### TASK DESCRIPTION
Count the lines in the material below that contain the string "Switch". Reply with the number only.

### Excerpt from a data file
═══
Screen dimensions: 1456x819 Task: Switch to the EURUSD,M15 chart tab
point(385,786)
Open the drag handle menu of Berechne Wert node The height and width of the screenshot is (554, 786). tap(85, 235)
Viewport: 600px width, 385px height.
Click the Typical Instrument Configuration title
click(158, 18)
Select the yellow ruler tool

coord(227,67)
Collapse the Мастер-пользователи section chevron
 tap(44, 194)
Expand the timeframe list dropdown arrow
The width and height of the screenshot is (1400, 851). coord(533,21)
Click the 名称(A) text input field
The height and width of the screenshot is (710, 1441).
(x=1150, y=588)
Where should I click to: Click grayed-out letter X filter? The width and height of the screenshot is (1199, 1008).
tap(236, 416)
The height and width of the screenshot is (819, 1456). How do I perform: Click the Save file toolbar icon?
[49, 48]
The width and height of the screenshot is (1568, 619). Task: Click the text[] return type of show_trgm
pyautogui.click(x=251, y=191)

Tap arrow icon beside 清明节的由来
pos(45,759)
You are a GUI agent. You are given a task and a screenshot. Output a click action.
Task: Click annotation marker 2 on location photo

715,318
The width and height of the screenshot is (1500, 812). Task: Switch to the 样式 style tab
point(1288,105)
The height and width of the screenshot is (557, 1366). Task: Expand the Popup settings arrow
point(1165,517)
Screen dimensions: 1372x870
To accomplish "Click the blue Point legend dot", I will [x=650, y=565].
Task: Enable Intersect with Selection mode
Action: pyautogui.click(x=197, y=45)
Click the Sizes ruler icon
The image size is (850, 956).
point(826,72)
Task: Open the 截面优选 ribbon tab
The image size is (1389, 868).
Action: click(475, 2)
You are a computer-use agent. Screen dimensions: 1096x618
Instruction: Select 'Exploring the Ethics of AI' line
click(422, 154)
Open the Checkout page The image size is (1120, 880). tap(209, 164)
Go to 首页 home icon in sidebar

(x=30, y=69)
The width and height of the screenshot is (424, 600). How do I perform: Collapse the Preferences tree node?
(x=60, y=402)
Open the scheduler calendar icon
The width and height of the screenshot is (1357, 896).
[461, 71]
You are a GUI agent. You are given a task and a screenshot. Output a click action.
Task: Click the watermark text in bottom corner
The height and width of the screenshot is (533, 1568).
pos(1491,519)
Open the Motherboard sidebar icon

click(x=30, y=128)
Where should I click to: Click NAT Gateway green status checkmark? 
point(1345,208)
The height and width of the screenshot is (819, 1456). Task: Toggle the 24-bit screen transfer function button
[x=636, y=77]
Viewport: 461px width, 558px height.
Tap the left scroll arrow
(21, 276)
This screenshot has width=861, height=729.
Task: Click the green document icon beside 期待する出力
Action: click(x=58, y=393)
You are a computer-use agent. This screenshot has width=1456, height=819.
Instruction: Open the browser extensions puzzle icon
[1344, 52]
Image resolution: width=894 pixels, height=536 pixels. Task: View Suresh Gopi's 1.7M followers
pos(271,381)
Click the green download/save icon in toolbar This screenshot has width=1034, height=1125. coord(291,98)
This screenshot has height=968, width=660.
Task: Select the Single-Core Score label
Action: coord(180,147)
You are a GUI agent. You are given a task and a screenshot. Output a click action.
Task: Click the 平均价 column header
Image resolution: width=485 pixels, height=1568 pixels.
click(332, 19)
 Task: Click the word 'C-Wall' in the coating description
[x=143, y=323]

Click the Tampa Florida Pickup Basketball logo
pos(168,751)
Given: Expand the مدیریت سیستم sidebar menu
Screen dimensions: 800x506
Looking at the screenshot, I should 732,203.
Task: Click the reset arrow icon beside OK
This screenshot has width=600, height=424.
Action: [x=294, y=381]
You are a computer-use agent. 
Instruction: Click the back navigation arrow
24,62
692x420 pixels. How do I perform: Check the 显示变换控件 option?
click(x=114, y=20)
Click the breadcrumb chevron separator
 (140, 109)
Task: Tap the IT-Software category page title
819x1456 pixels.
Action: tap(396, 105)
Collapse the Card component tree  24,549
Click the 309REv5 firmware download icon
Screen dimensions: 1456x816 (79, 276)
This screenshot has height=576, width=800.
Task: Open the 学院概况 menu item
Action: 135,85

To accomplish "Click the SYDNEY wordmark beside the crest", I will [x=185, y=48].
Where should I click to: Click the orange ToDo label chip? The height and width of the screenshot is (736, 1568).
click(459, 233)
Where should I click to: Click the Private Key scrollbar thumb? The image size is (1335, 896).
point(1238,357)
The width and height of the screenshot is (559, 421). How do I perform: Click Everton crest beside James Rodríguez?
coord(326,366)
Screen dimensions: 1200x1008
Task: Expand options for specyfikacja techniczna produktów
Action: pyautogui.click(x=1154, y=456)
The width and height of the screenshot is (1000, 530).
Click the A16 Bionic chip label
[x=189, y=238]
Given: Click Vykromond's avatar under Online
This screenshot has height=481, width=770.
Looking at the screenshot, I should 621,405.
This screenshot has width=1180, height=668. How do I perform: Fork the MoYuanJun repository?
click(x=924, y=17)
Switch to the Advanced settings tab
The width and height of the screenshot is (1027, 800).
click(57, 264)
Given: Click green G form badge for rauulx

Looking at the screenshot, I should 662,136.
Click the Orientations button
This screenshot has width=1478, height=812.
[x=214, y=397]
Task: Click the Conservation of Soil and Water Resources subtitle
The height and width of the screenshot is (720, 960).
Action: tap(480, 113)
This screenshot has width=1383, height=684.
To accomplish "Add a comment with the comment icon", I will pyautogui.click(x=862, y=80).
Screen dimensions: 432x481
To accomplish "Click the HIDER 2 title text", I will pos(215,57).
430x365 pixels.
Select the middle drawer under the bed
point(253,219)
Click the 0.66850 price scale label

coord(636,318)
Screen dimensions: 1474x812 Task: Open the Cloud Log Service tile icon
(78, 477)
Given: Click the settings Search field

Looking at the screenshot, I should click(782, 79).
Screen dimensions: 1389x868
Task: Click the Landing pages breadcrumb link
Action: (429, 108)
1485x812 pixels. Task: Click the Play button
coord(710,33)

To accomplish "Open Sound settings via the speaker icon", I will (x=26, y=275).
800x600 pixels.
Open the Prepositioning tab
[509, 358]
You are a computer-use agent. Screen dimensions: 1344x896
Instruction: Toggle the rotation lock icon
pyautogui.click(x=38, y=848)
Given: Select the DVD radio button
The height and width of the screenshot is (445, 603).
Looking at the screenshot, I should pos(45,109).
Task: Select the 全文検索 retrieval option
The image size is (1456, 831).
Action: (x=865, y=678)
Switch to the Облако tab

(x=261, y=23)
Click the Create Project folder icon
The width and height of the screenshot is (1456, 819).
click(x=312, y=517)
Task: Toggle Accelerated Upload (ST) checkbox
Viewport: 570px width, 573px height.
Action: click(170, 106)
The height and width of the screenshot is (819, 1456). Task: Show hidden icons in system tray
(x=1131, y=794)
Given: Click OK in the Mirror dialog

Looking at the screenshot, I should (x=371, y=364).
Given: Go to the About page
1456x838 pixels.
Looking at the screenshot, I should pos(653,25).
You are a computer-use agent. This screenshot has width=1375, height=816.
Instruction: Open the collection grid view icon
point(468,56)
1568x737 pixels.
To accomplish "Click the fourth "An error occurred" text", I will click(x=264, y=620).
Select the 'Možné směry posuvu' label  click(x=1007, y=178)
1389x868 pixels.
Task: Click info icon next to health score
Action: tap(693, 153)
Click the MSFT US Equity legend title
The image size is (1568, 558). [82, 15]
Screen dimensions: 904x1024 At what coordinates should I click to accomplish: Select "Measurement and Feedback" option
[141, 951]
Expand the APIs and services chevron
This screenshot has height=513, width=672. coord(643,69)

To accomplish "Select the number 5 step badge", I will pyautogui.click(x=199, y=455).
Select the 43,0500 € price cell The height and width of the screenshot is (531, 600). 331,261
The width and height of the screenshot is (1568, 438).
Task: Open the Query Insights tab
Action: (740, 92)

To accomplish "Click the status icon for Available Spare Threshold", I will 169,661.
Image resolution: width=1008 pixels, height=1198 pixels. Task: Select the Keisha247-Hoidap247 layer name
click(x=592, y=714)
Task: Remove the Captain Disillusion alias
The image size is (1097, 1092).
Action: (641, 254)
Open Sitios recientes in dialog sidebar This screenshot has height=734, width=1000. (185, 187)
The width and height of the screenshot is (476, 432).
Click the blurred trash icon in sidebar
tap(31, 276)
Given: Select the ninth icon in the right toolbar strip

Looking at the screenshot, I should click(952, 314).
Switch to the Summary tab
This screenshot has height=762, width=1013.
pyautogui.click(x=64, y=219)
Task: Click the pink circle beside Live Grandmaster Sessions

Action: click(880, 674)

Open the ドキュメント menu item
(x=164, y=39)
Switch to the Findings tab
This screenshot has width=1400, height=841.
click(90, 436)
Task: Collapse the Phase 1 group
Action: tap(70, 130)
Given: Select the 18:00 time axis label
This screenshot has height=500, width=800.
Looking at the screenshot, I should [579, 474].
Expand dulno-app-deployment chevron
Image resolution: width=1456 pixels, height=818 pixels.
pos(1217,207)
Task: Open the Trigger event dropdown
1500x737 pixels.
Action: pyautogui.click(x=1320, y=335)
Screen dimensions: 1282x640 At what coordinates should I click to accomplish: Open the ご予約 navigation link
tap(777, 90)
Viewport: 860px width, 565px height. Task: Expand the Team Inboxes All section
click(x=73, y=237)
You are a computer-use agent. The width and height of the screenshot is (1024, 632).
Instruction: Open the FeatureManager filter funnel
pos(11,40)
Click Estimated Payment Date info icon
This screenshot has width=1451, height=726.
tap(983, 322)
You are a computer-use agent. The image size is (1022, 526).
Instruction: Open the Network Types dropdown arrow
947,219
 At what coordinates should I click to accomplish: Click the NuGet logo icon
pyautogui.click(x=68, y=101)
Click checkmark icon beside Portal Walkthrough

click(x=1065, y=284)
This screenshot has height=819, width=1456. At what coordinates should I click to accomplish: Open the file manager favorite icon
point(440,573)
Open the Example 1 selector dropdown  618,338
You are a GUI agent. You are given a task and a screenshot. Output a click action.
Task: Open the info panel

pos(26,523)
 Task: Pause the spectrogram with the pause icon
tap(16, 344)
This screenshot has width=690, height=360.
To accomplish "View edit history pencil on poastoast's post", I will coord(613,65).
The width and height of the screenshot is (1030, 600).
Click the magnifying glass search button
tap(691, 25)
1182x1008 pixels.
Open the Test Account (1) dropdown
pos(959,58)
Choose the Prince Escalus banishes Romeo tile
═══
### SOLUTION
6